Department of Computer Science, Hong Kong Baptist University, Kowloon Tong, Hong Kong, China.
Department of Computer Science, City University of Hong Kong, Kowloon Tong, Hong Kong, China.
Microbiome. 2020 Nov 11;8(1):156. doi: 10.1186/s40168-020-00929-3.
The human microbiota are complex systems with important roles in our physiological activities and diseases. Sequencing the microbial genomes in the microbiota can help in our interpretation of their activities. The vast majority of the microbes in the microbiota cannot be isolated for individual sequencing. Current metagenomics practices use short-read sequencing to simultaneously sequence a mixture of microbial genomes. However, these results are in ambiguity during genome assembly, leading to unsatisfactory microbial genome completeness and contig continuity. Linked-read sequencing is able to remove some of these ambiguities by attaching the same barcode to the reads from a long DNA fragment (10-100 kb), thus improving metagenome assembly. However, it is not clear how the choices for several parameters in the use of linked-read sequencing affect the assembly quality.
We first examined the effects of read depth (C) on metagenome assembly from linked-reads in simulated data and a mock community. The results showed that C positively correlated with the length of assembled sequences but had little effect on their qualities. The latter observation was corroborated by tests using real data from the human gut microbiome, where C demonstrated minor impact on the sequence quality as well as on the proportion of bins annotated as draft genomes. On the other hand, metagenome assembly quality was susceptible to read depth per fragment (C) and DNA fragment physical depth (C). For the same C, deeper C resulted in more draft genomes while deeper C improved the quality of the draft genomes. We also found that average fragment length (μ) had marginal effect on assemblies, while fragments per partition (N) impacted the off-target reads involved in local assembly, namely, lower N values would lead to better assemblies by reducing the ambiguities of the off-target reads. In general, the use of linked-reads improved the assembly for contig N50 when compared to Illumina short-reads, but not when compared to PacBio CCS (circular consensus sequencing) long-reads.
We investigated the influence of linked-read sequencing parameters on metagenome assembly comprehensively. While the quality of genome assembly from linked-reads cannot rival that from PacBio CCS long-reads, the case for using linked-read sequencing remains persuasive due to its low cost and high base-quality. Our study revealed that the probable best practice in using linked-reads for metagenome assembly was to merge the linked-reads from multiple libraries, where each had sufficient C but a smaller amount of input DNA. Video Abstract.

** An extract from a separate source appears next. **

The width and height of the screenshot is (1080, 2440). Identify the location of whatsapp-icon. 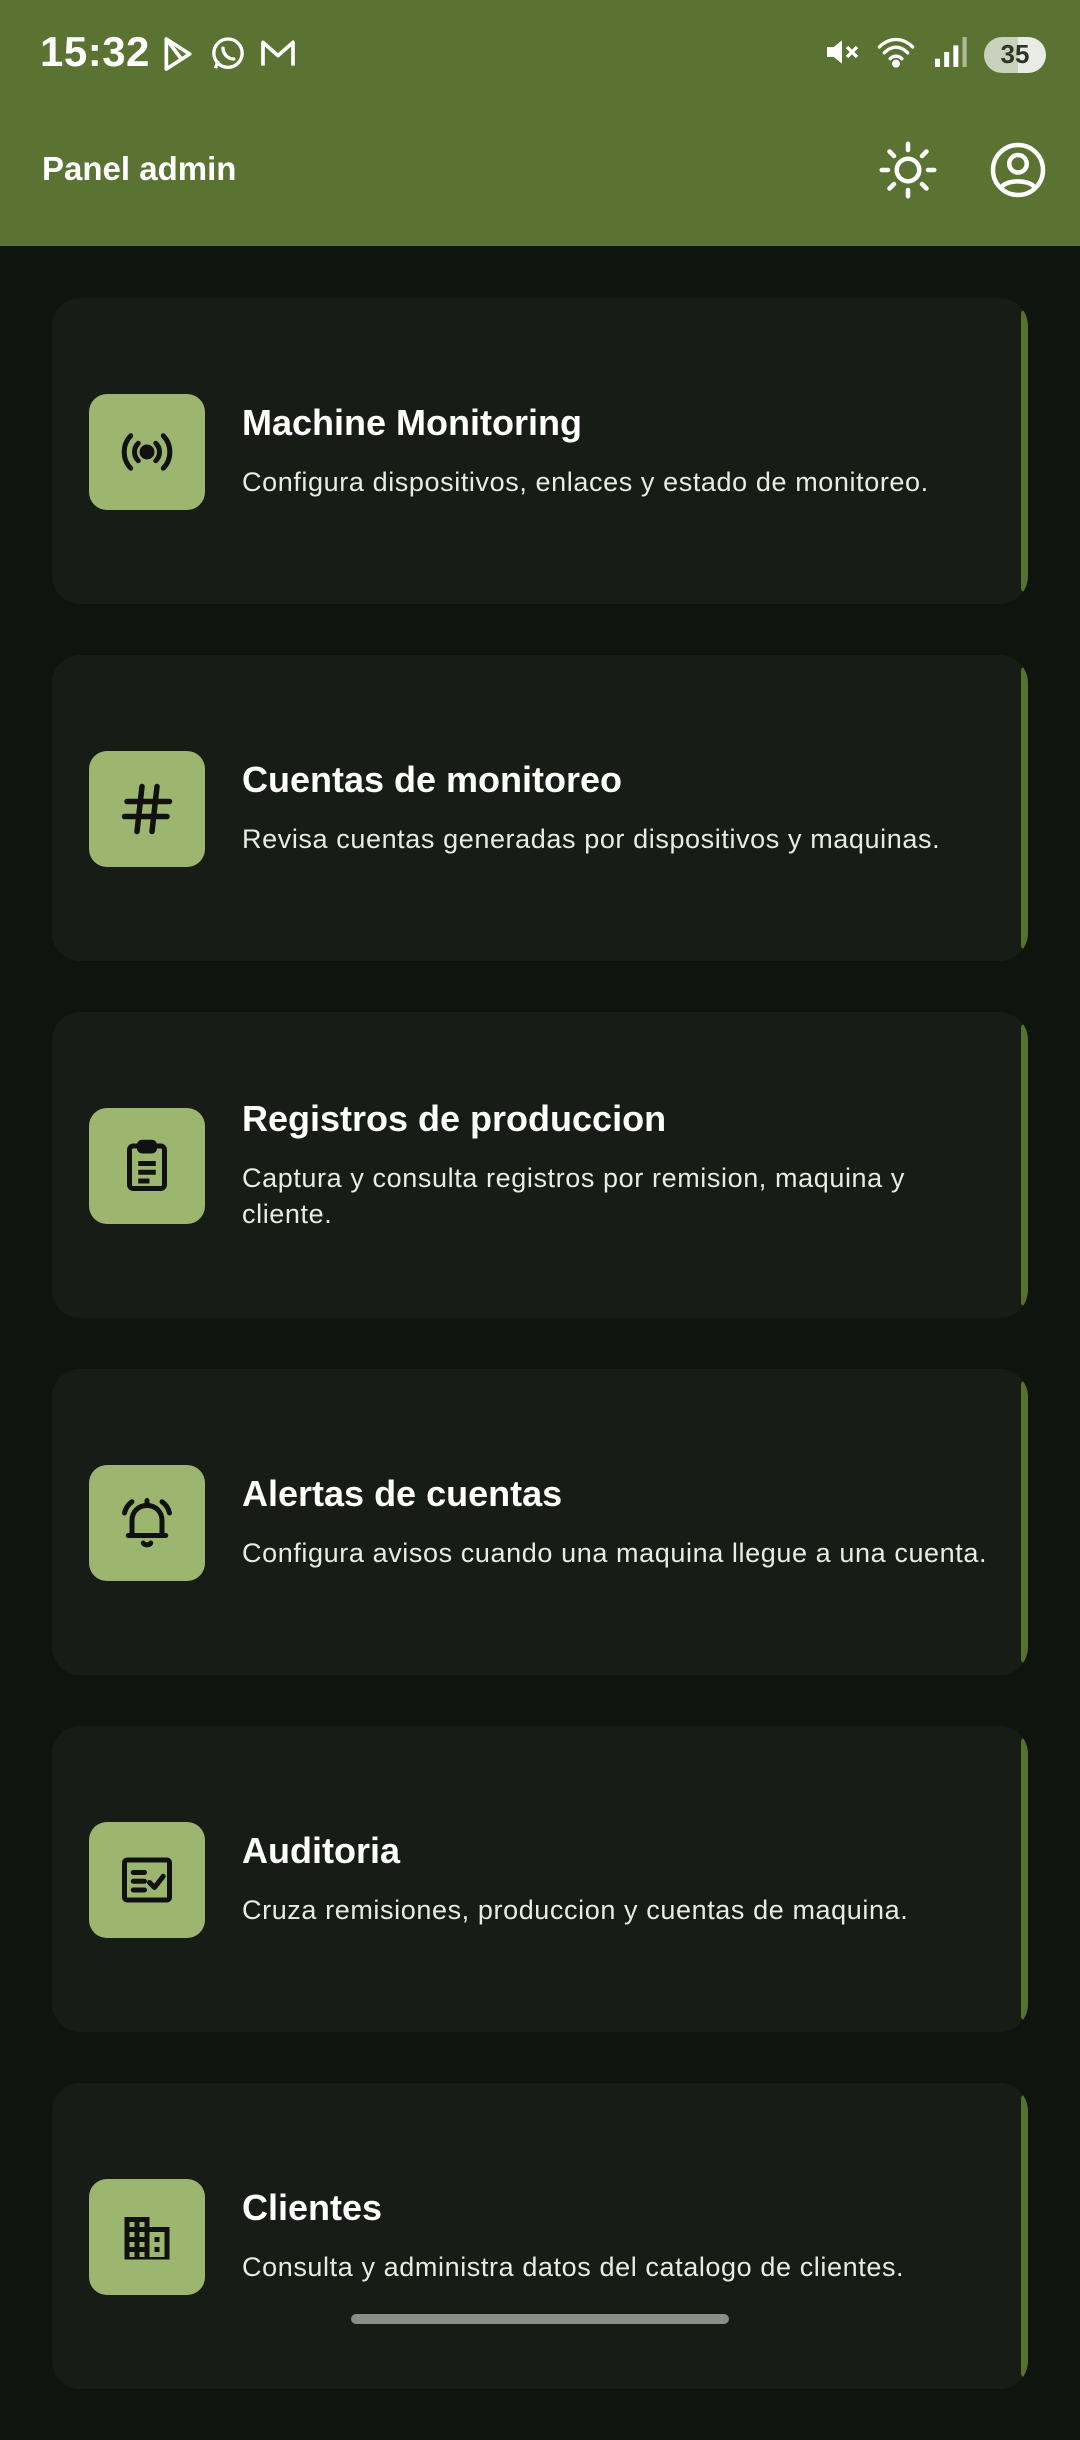
(228, 56).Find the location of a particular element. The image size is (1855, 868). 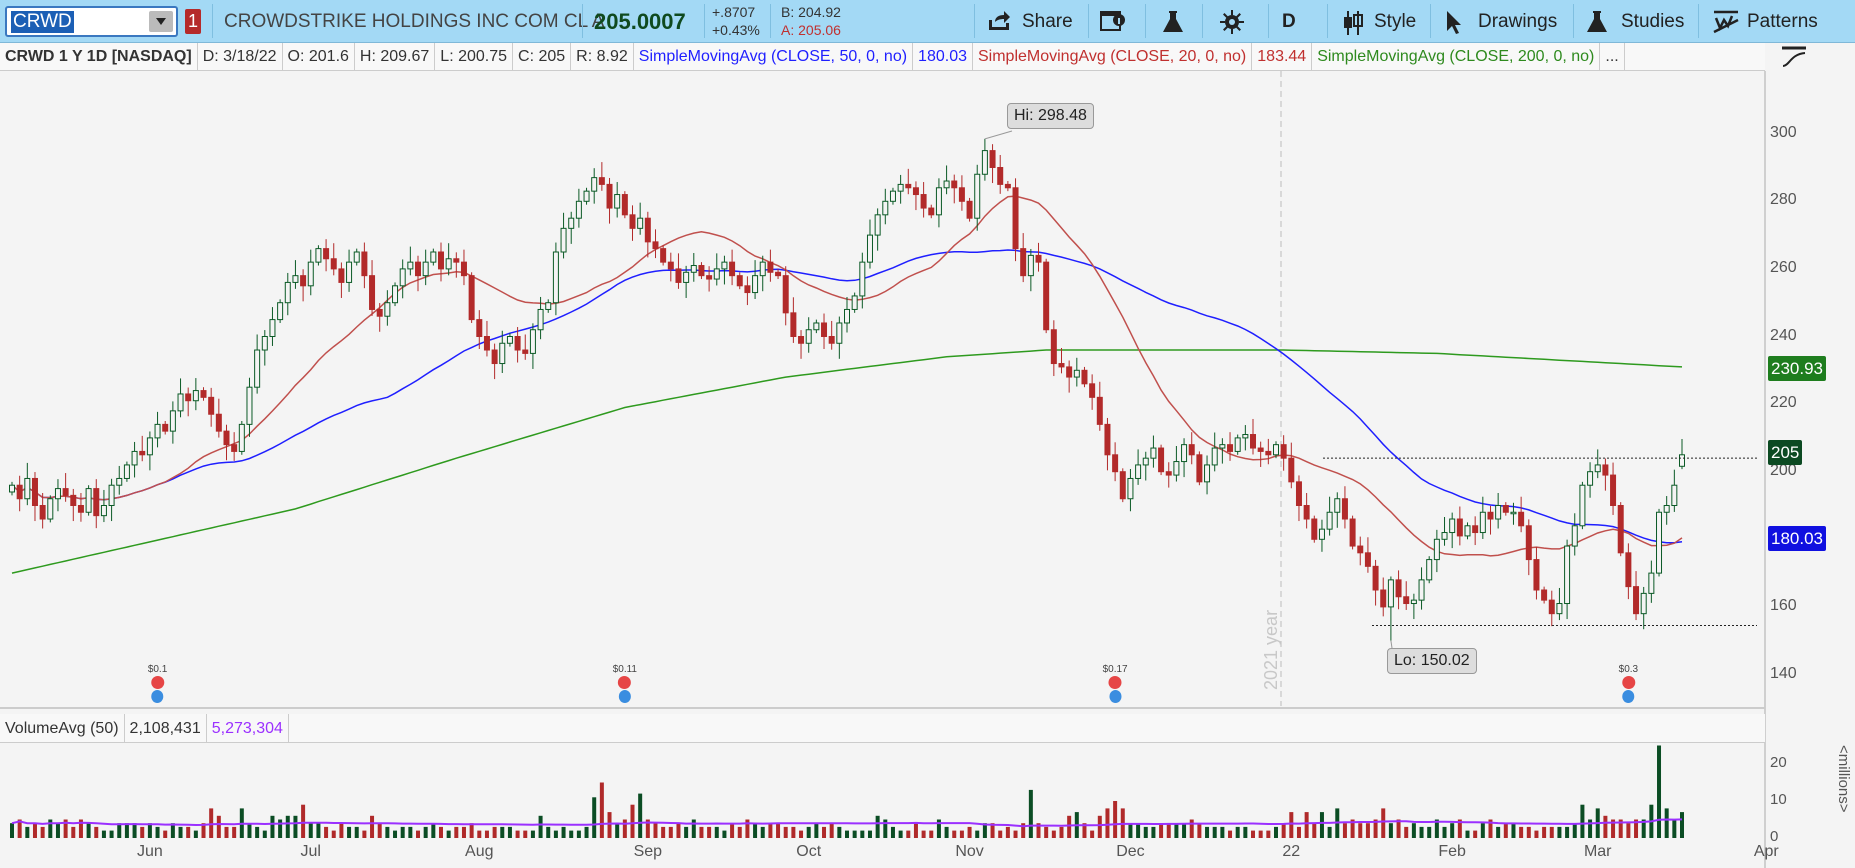

earnings-event-marker: $0.3 is located at coordinates (1628, 684).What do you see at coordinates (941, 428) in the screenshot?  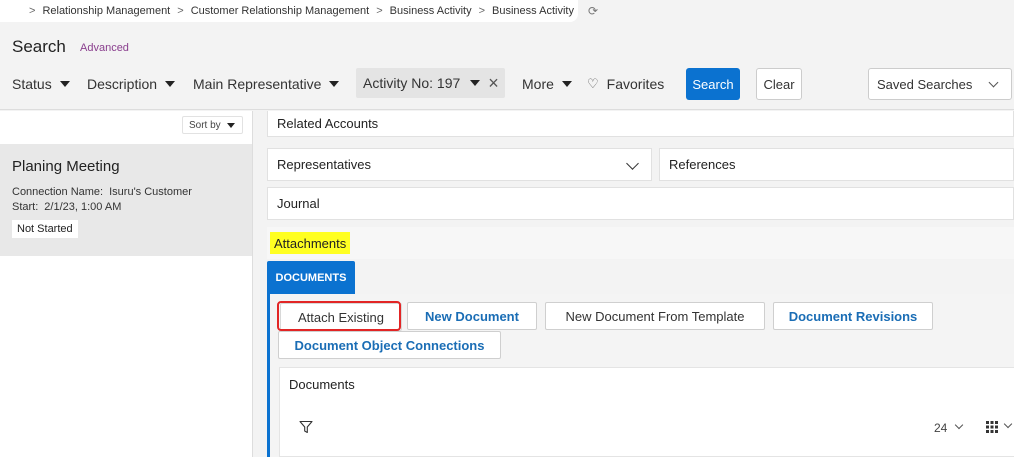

人类微生物组是复杂的系统,在我们的生理活动和疾病中起着重要作用。对微生物组中的微生物基因组进行测序有助于我们解释其活动。微生物组中的绝大多数微生物都无法单独分离进行测序。当前的宏基因组学实践使用短读测序来同时对微生物基因组混合物进行测序。然而,在基因组组装过程中,这些结果存在模糊性,导致微生物基因组的完整性和连续度不理想。连接读取测序通过将相同的条形码附加到来自长 DNA 片段(10-100kb)的读取上来消除其中的一些模糊性,从而提高宏基因组组装的质量。但是,目前尚不清楚在使用连接读取测序时,选择几个参数会如何影响组装质量。
我们首先在模拟数据和模拟群落中检查了连接读取的读深度(C)对宏基因组组装的影响。结果表明,C 与组装序列的长度呈正相关,但对其质量几乎没有影响。这一观察结果得到了来自人类肠道微生物组的真实数据测试的证实,其中 C 对序列质量以及注释为草案基因组的 bin 比例的影响较小。另一方面,宏基因组组装质量容易受到片段的读深度(C)和 DNA 片段物理深度(C)的影响。对于相同的 C,更深的 C 会产生更多的草案基因组,而更深的 C 会提高草案基因组的质量。我们还发现平均片段长度(μ)对组装的影响不大,而每个分区的片段数(N)则影响参与局部组装的非目标读取,即,较低的 N 值会通过减少非目标读取的模糊性来改善组装。一般来说,与 Illumina 短读相比,使用连接读取可以提高组装的 contig N50,但与 PacBio CCS(圆形共识测序)长读相比则不行。
我们全面研究了连接读取测序参数对宏基因组组装的影响。虽然连接读取组装基因组的质量无法与 PacBio CCS 长读媲美,但由于其成本低且碱基质量高,使用连接读取测序的情况仍然具有说服力。我们的研究表明,在使用连接读取进行宏基因组组装时,可能的最佳实践是合并来自多个文库的连接读取,每个文库都有足够的 C,但输入 DNA 量较少。视频摘要。